The preferred treatment for medically inoperable early-stage endometrial cancer (EC) is definitive radiation therapy (RT), either in the form of brachytherapy (BT) alone or in combination with external beam radiotherapy (EBRT). This case report details a modified brachytherapy approach for a 59-year-old female patient who was known to have multiple comorbidities, poor performance status, and progressive slowness in activities of daily living. She presented with a complaint of post-menopausal bleeding per vaginum, for which she underwent investigations and was diagnosed with a case of endometrial adenocarcinoma, International Federation of Gynecology and Obstetrics (FIGO) stage IA and grade I. After the tumor board discussion, the patient was deemed medically inoperable and planned for radical radiotherapy. She received EBRT via the image-guided intensity-modulated radiotherapy technique, a dose of 50.4 Gy in 28 fractions to the uterus, cervix, and upper 2 cm of the vagina, followed by weekly intracavitary brachytherapy (ICBT), a dose of 4.5 Gy in the first fraction via the Rotte-Y applicator and 5.2 Gy in the second and third fractions each via the modified Rotte-Y applicator. The modified applicator demonstrated better coverage of the target with a lesser dose to the organs at risk (OARs) and underscores its potential use in the future for such cases.
对于医学上无法手术的早期子宫内膜癌(EC),首选的治疗方法是根治性放射治疗(RT),可以是单纯近距离放射治疗(BT),也可以是与外照射放疗(EBRT)联合使用。
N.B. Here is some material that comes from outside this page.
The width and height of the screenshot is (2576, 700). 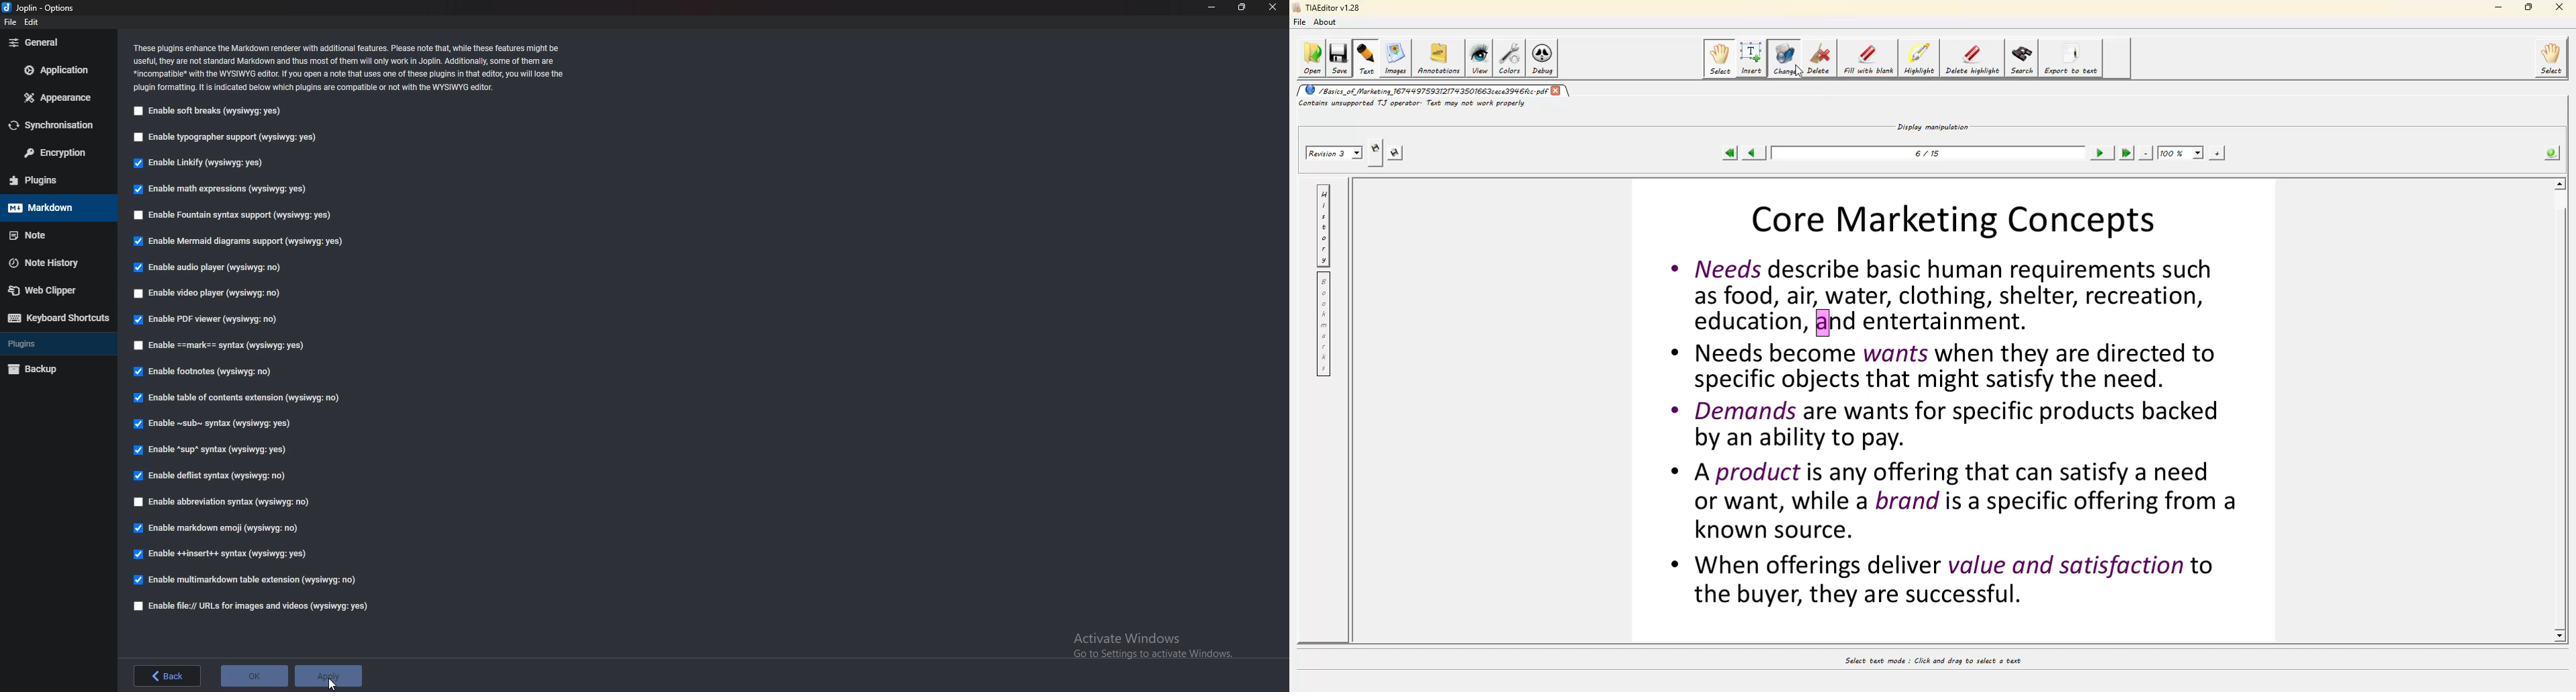 What do you see at coordinates (58, 153) in the screenshot?
I see `Encryption` at bounding box center [58, 153].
本病例报告详细介绍了一种改良的近距离放射治疗方法,用于一名59岁的女性患者,该患者患有多种合并症,身体状况较差,日常生活活动逐渐迟缓。她因绝经后阴道出血前来就诊,为此接受了检查,并被诊断为子宫内膜腺癌,国际妇产科联盟(FIGO)IA期,I级。经过多学科会诊讨论,该患者被认为医学上无法手术,计划进行根治性放疗。她通过图像引导调强放疗技术接受了EBRT,给予子宫、宫颈和阴道上2 cm 50.4 Gy的剂量,分28次照射,随后每周进行腔内近距离放射治疗(ICBT),第一次通过Rotte-Y施源器给予4.5 Gy的剂量,第二次和第三次分别通过改良的Rotte-Y施源器给予5.2 Gy的剂量。改良施源器显示出对靶区的覆盖更好,对危及器官(OARs)的剂量更小,并强调了其在未来此类病例中的潜在应用价值。